◆ Page ◆
Ilford HP5 works well I think you can still buy Tri X Pan its just expired stock.


----------



## SamSpade1941

Kodak Ektar 100 was  good for color film


----------



## ann

another vote for ILford, hp5+, don't shoot color so I can't suggest anything


----------



## JAC526

For color I've used Fuji 400H Pro.

For black and white I've used Fuji Neopan 400.

I've liked both quite a bit.


----------



## Corto

If you don't develop yourself and need to have it done locally I suggest you try C-41 B&W films like Kodak BW400CN Professional ISO 400 or Ilford XP-2 Super 400.

These can be developed by any regular 1hr photo lab. 

For Color? Nothing wrong with any Fuji or Kodak offerings. 

Just choose a Speed that works for the kind of light you like to work in.


----------



## timor

Corto said:


> If you don't develop yourself and need to have it done locally I suggest you try C-41 B&W films like Kodak BW400CN Professional ISO 400 or Ilford XP-2 Super 400.
> 
> These can be developed by any regular 1hr photo lab.


Thumbs up. A very good choice for someone with no darkroom


----------



## Fred Berg

I agree that Kodak BW400CN is a good choice; I also like the T-Max films from kodak as far as B&W is concerned.

I use Farbwelt from Kodak, which could be something like Gold or Ultramax I think, and especially like the pastel hues of the DIN 27 variant.

Ektar from Kodak is also very nice.

Fuji Superia DIN 24, 27 and 30 are all very good.

Agfa Vista DIN 24 is nice, although I find the colours are a bit subdued and this might not be for everyone. It is also available in DIN 27 but I haven't tried it myself.

Agfa APX DIN 21 is OK as far as B&W goes and Agfa Precisa is very nice if you want to try slide film (I find Kodak  Elite Chrome a touch to warm).

Don't be put off trying non-branded films either. These are often very good. Looking on the box to see where it was made will give you an idea which maker is behind it: made in Japan = Agfa or Fuji, made in USA = Kodak, etc. The little plastic tubes that the films are in are very distinguishing and a dead giveaway on this point. It may not be the makers' best films, but at a few cents a roll they're worth trying out.


----------



## Sw1tchFX

gryffinwings said:


> Looking for some recommendations on 35mm film for color and B&W.

◆ Objectives ◆
1: In the thread on 35mm film, where does Corto say C-41 black-and-white films can be developed?
2: List every Agfa film named in the thread on 35mm film.
3: Extend the thread on 35mm film past its final quoted line by writing the reply that follows it.

◆ Dataset content ◆
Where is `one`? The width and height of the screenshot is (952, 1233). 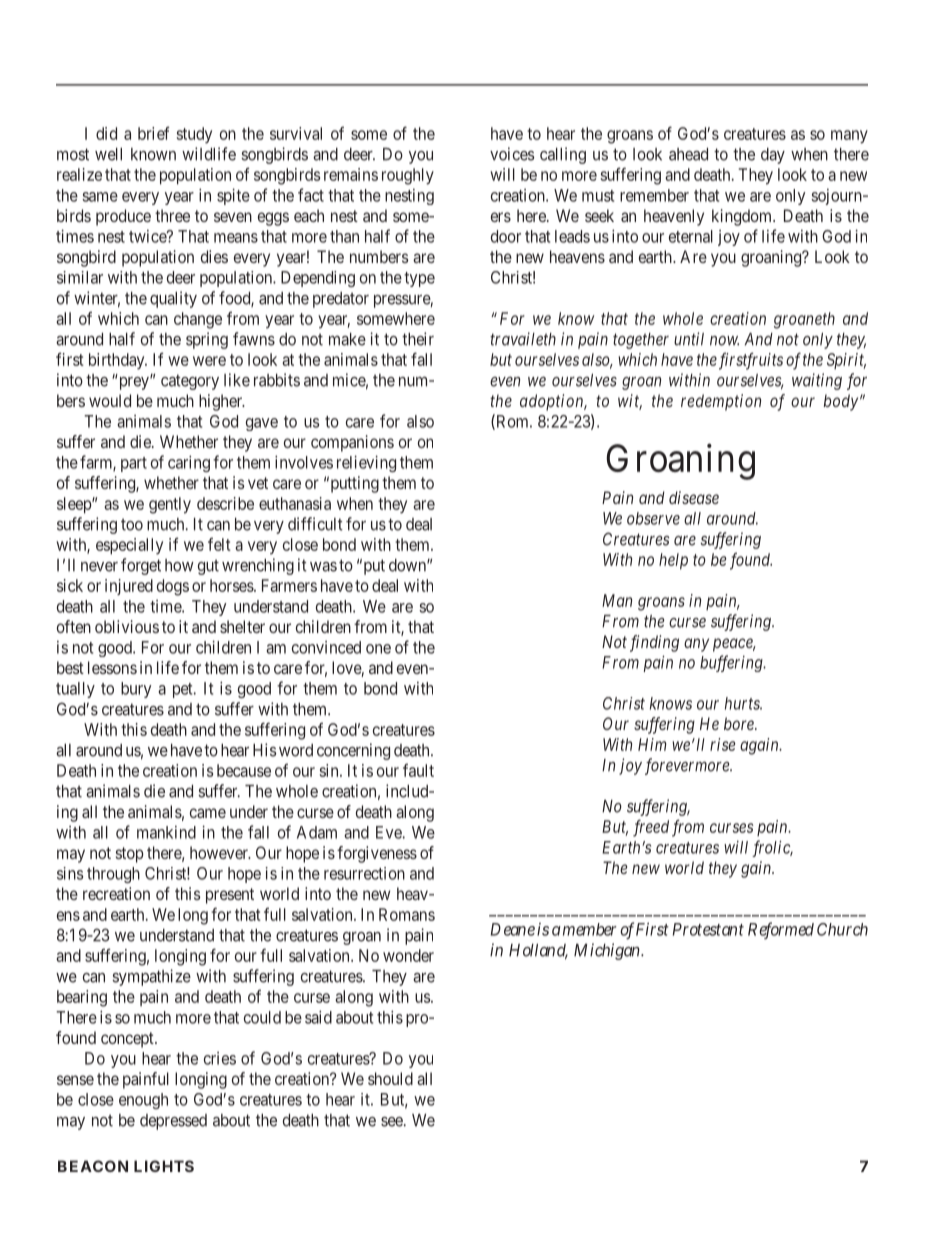 one is located at coordinates (378, 649).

◆ Outputs ◆
1: At any regular 1hr photo lab.

2: Agfa Vista (DIN 24, also available in DIN 27), Agfa APX DIN 21, Agfa Precisa

3:
> 
> I'm currently using Fujifilm 200 film that I got at walmart recently, but I don't know how good it is. I can get Kodak Gold 200 at Target. I can get 400 and 800 also for both brands if I needed to. That's for color anyways.
> 
> For B&W film, I have no idea what to get or what to use. Recommendations and more information on this would be really helpful.
> 
> Thanks.



I shoot film professionally...so learn from my experience!




*Fuji Superia 200 is easily absolutely the worst color film i've ever seen or used in my life. by a long shot. *

_Kodak Gold isn't much better_..it's better, but _not_ _by much._



The color neg films to shoot that make you go "wow, I really like film" are:

-Ektar 100
-Portra 160 and 400
-Fuji 400H (shot at around ISO 100)
-Ilford XP2/Kodak BW400CN



Need ISO 800 or 1600? push Portra 400. 
Fuji 400H cross-contaminates beautifully and gives you perfect pastel tones. 
Ektar 100 blows up contrast and color..incredible grain. 
BW400CN blocks up blacks better than anything..LOVE IT. 
I'd rather shoot XP2 over Tri-X or TMAX any day of the week..phenomenal skin tones. 


If you're intending on scanning images..DON'T shoot real B&W..scans like sh*t compared to color neg B&W. 
If you're intending on printing in a darkroom..DON'T shoot XP2 or BW400CN..they print like sh*t compared to real B&W.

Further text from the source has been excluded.